Nell’astrattezza del Godot, o più esattamente nella sua totale apertura di significato, attraversata dalla reiterazione a più riprese della stessa frase: «quel che si deve fare è passare il tempo», tanto quanto nell’identico ripetersi delle medesime scene e dialoghi sia nel primo che nel secondo atto, tranne che per un paio di cambiamenti senza nessuna incidenza – Pozzo nel frattempo è diventato cieco e sull’albero è spuntata qualche fogliolina –, unitamente all’abolizione sia dell’azione che della trama, può leggersi in trasparenza il debito nei confronti della mutevole indefinitezza dell’universo proustiano, con la sua impalpabile successione di eventi al di là di ogni trattazione logico-consequenziale, senza vera e propria concatenazione né scioglimento, agenti nel segno dell’unico nesso di una labile traccia di stati d’animo, sentimenti ed emozioni prigionieri del tempo.
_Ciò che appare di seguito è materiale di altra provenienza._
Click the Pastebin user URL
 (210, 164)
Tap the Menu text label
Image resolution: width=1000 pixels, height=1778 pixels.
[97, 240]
E, così come l’immenso edificio della Recherche è soprattutto il racconto di una vocazione alla scoperta di sé, l’instancabile costruzione da parte del Narratore, a ritroso, del significato della propria esistenza, Vladimiro ed Estragone ne rovesciano e ricreano la domanda, nell’attesa che nella loro dimensione senza memoria e priva di passato si manifesti un fondamento di senso che la giustifichi. Ricerca di un’identità cui Beckett, come noto, si è sempre rifiutato di fornire spiegazioni, arrivando a pronunciare la celebre frase: «se avessi saputo chi è Godot l’avrei scritto nel copione», ma che tuttavia continua a rivelarsi incessantemente, animata come l’ansia d’indagine che muove il Narratore, punto d’incrocio tra noto e ignoto, tra ciò che è e ciò che da noi viene percepito, esplorato e analizzato.